It is regarded as being hostile, conflictive and
ultimately without purpose.
Competitions serve to demonstrate something that has no meaning in terms of
tai chi.
Who are you fighting against?
The notion of a 'tai chi competition' is a contradiction in terms.
How can you employ tai chi in competition
when the art is predicated upon the principle of yielding?
What purpose does a competition serve?
What really is being proved?
Does a short-term gratification actually
have any positive long-term benefit?
There is no concept of an
enemy or opponent in tai chi.
Likewise, the emotions associated with either - anger, hatred, friendship -
also have no use and therefore play no role in this art.
(Scott Rodell)
Egotism has no place
Arrogance,
ignorance and pride are vanities that a tai chi student should not
indulge in.
Tai chi is about what is happening inside your
body, not how it looks.
Then there is the mind...
What is taking place in there?
Aesthetics
A lot of people learn tai chi and never realise that they are actually
learning a competition form.
24 step, 48 step, Peking, Beijing and the other numbered forms were devised
for the express purpose of demonstration.
A competition form is about the accuracy of the execution, the fluidity and
crispness of the appearance.
It is not about substance.
The true forms of tai chi are all about substance.

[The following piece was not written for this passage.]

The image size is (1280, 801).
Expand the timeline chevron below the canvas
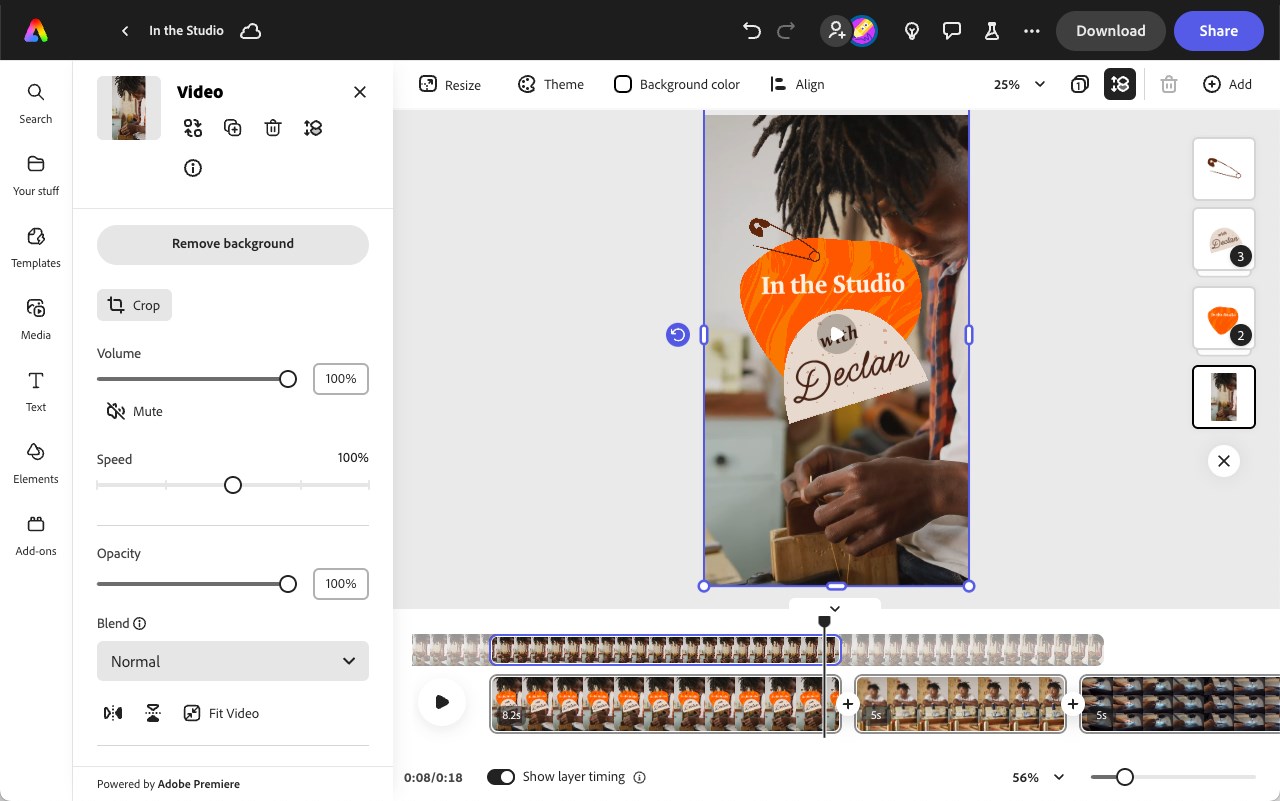click(x=835, y=608)
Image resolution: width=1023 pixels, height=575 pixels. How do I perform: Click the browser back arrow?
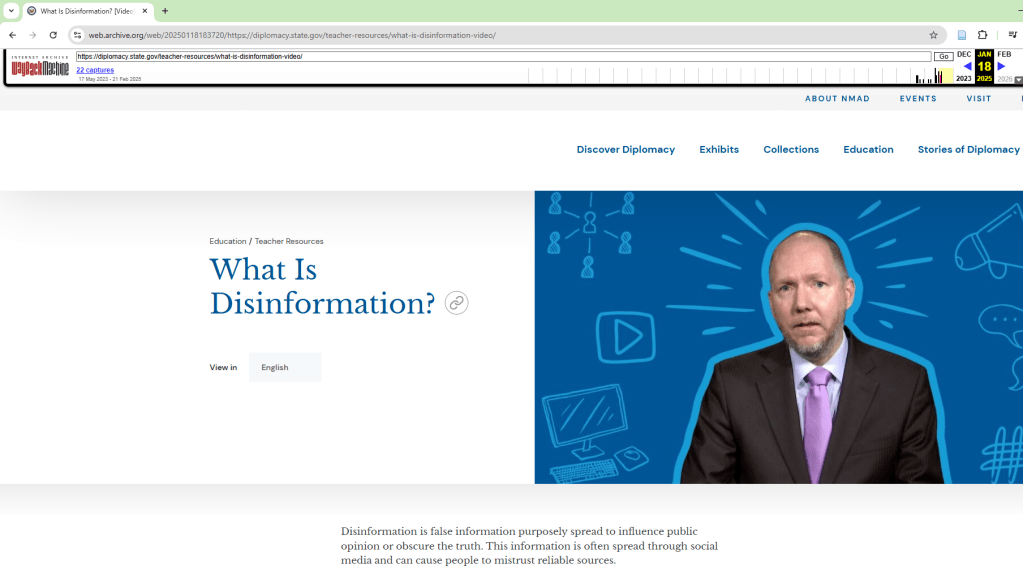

Aesthetics is a
minor off-shoot.
Modern
Competition forms are a fairly modern invention.
They have little to do with the martial art of
tai chi.
The training was were never intended to be a viable vehicle for the practice
of combat skills.
To perform a competition form well, a student needs to be exceptionally
supple, good at choreography and keen to practice 'moving
yoga'.
Dead forms
There is no neigong in a competition
form.
You cannot reasonably learn any credible
fighting skills from such a form.
Martial art
Complete tai chi is more than a form; it is a
system.
The training methods associated with the art are extensive and diverse; they
teach you how to move, how to
strike, take a strike, evade
and counter.
Sifu Waller seeks to embody the
principles of tai chi as expressed by The
Tai Chi Classics.
No competition form syllabus offers
this.
Students of the martial arts in
the West feel that they must use their art to fight, or at least to compete,
to show people how good they are. In tai chi, this is unacceptable,
because that is against the principle of tai chi.
(Gabriel Chin)
Pushing
hands
Pushing hands competitions are an amazing spectacle.
They embody all the absurdity and misguided intentions that arise when
people stray from Tao and The Tai Chi Classics.
Ungrounded, people drift into bizarre endeavours.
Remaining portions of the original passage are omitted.